**Exercise instructions**
Pull out every line of the listing below that contains the string "Task", matching case exactly.

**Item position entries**
+++++
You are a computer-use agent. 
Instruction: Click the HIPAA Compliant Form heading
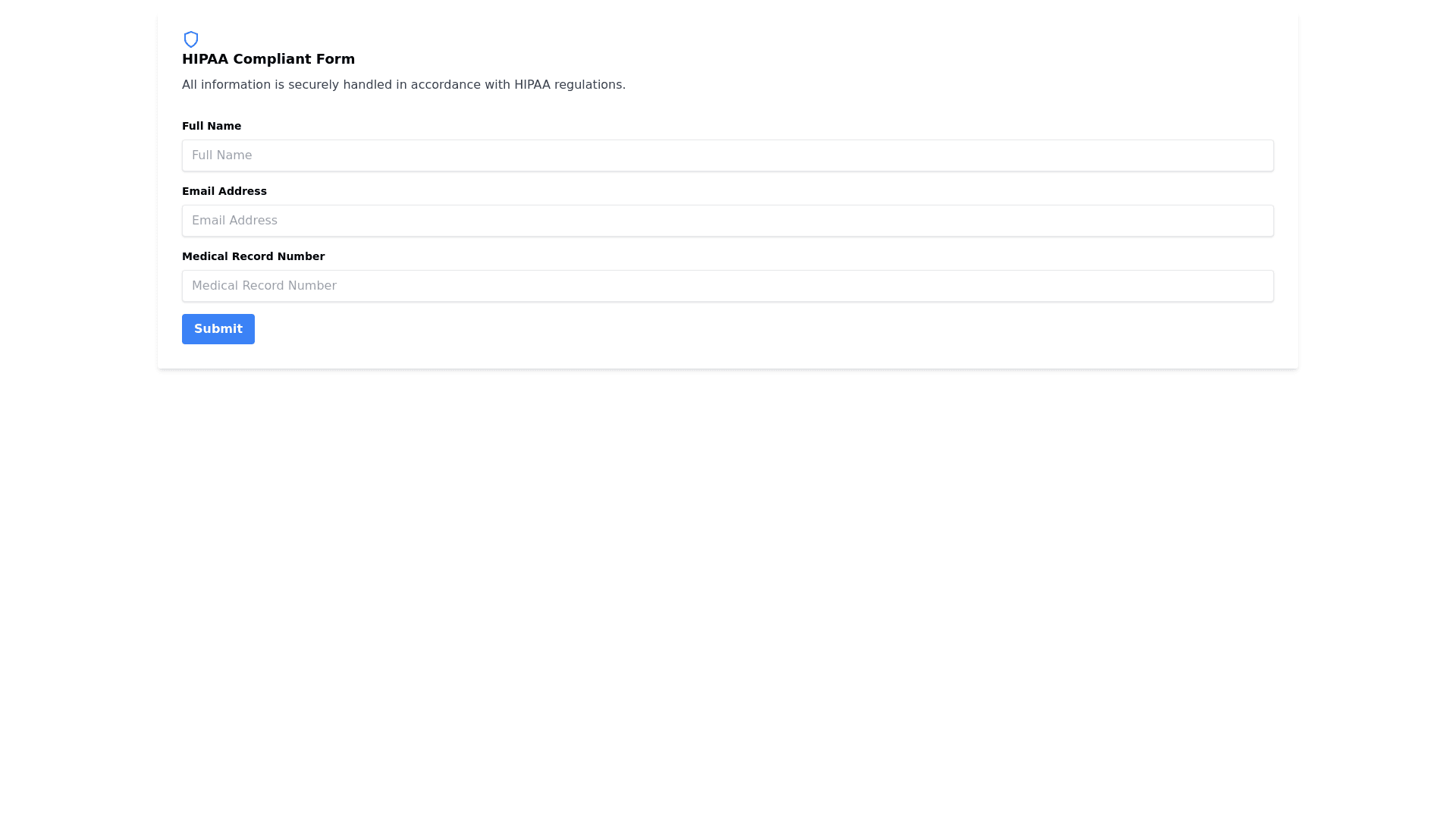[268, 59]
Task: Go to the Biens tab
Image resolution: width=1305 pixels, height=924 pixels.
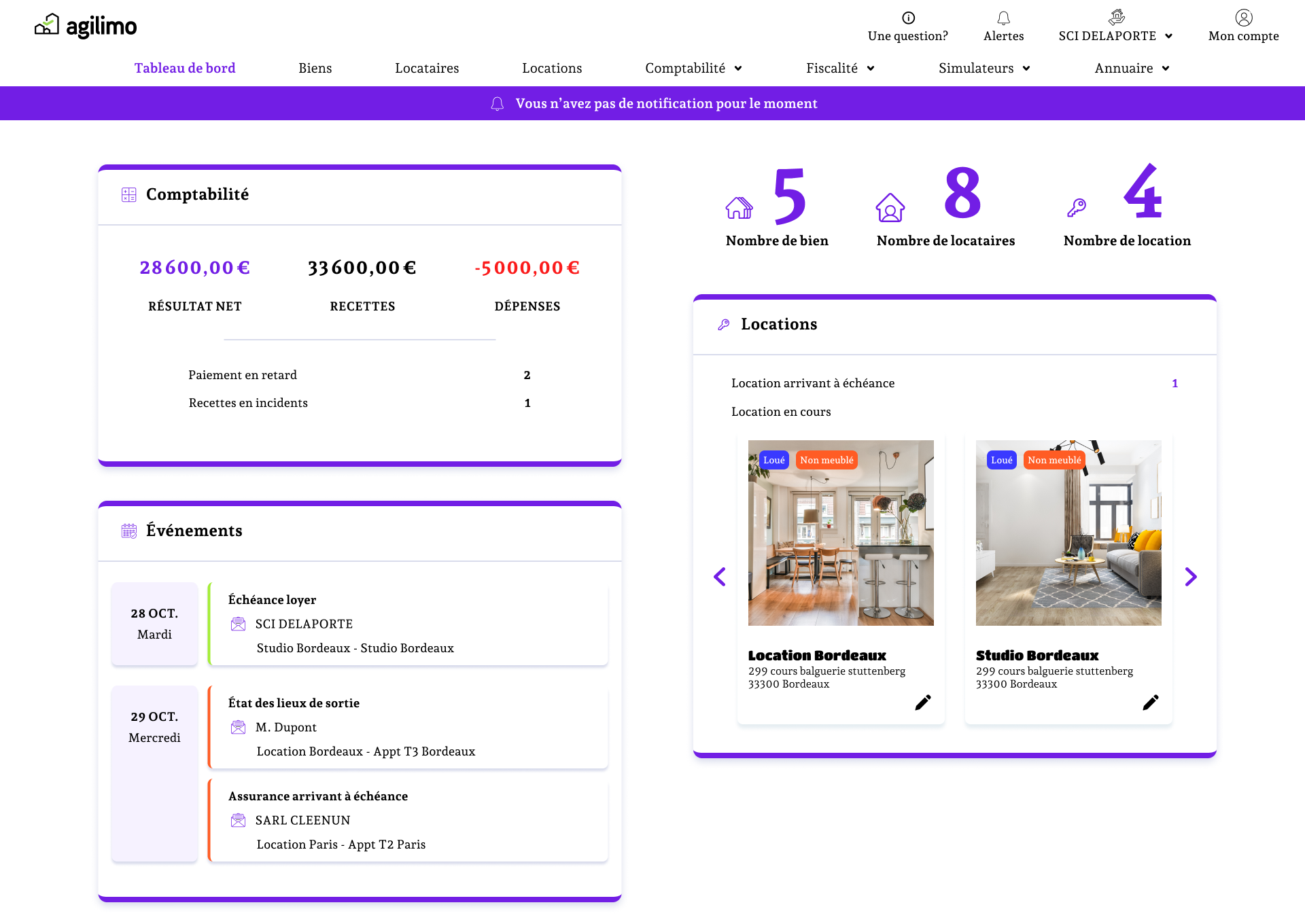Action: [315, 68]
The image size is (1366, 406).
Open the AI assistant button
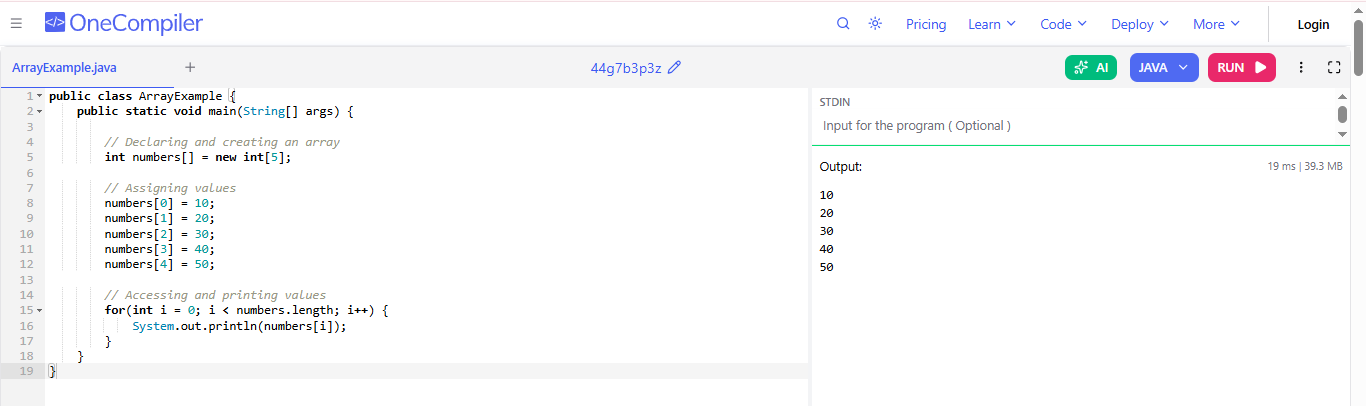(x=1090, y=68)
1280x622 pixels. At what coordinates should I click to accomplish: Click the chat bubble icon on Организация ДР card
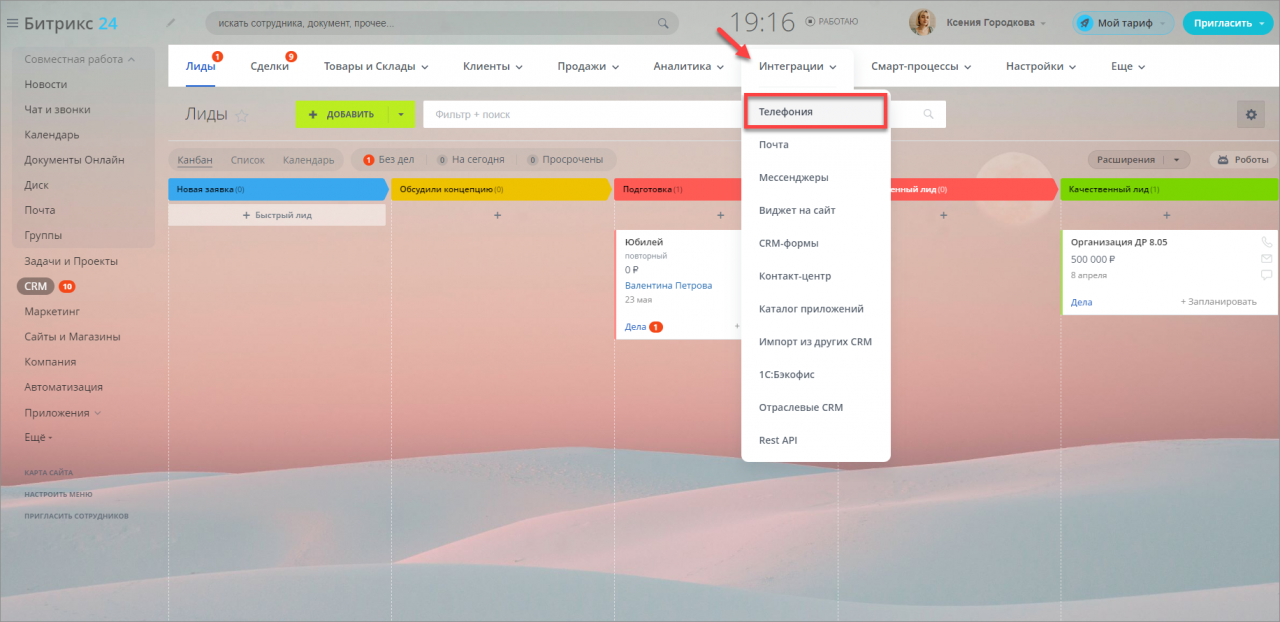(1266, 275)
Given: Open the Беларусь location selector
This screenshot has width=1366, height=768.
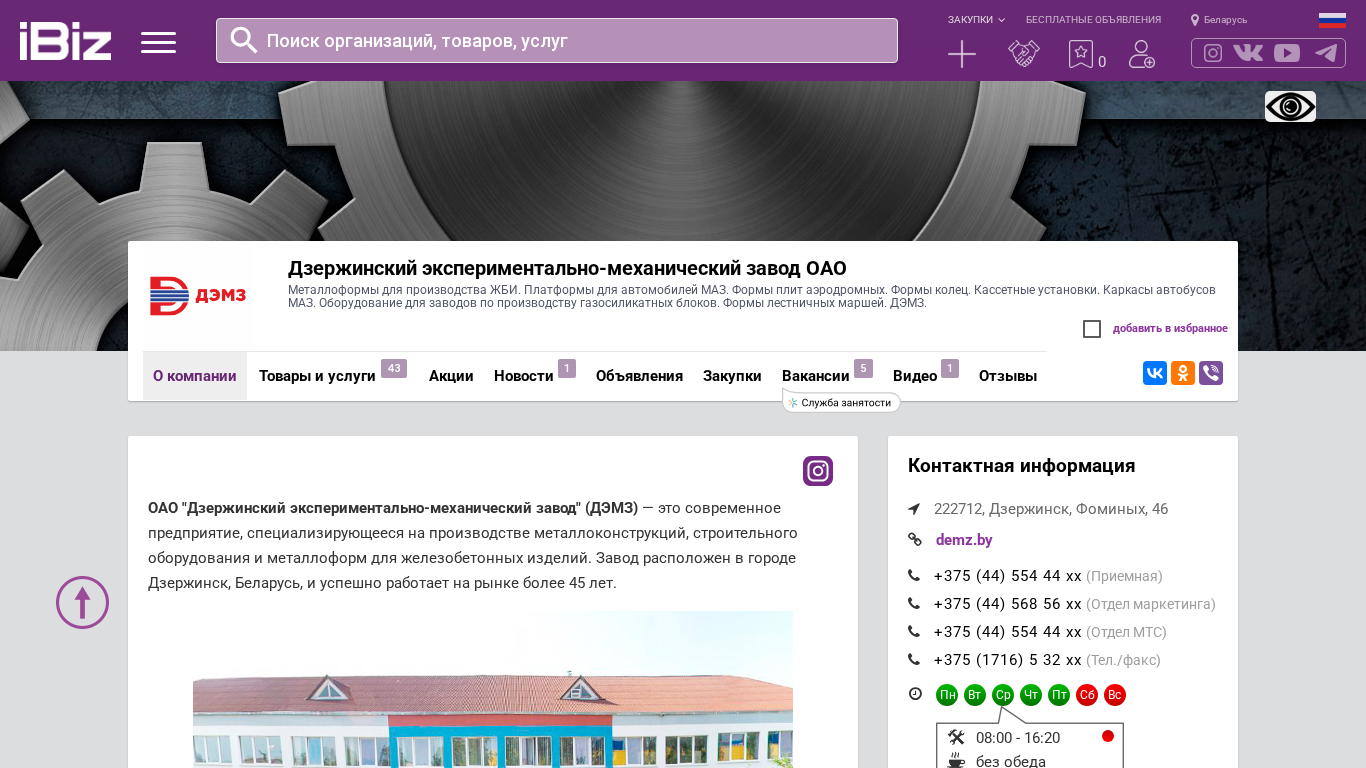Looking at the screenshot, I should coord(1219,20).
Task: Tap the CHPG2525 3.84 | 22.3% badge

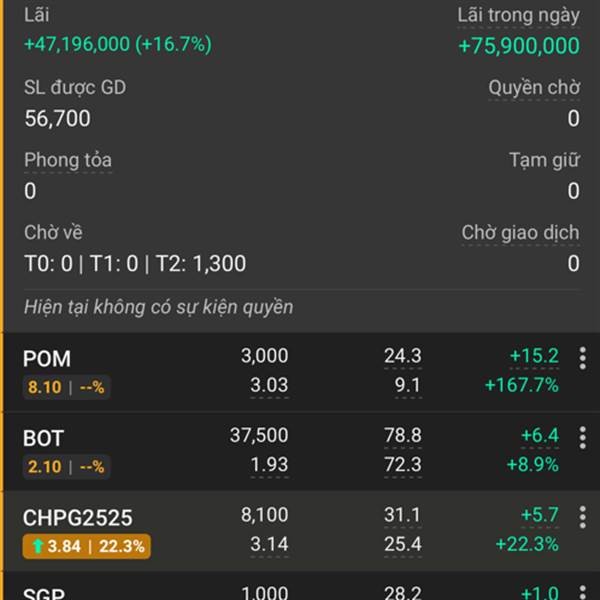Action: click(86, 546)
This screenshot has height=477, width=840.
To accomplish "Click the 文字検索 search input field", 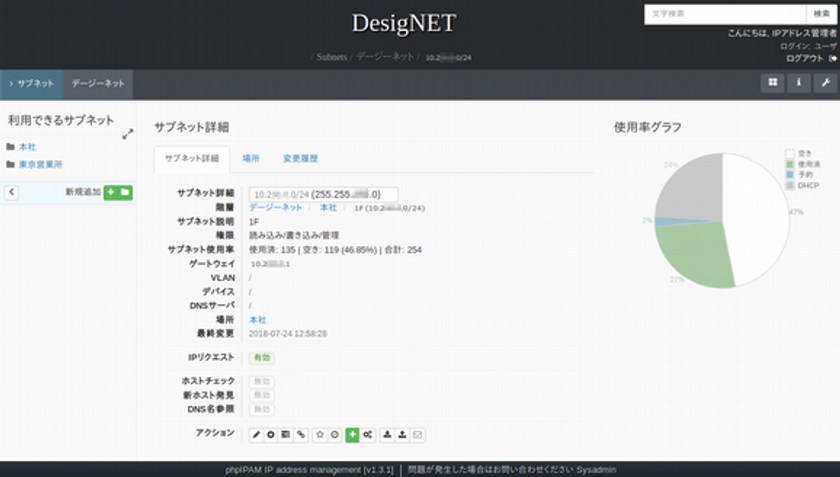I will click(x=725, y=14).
+++++
**Written response**
Task: Go to the Biens tab
Task: Tap the CHPG2525 3.84 | 22.3% badge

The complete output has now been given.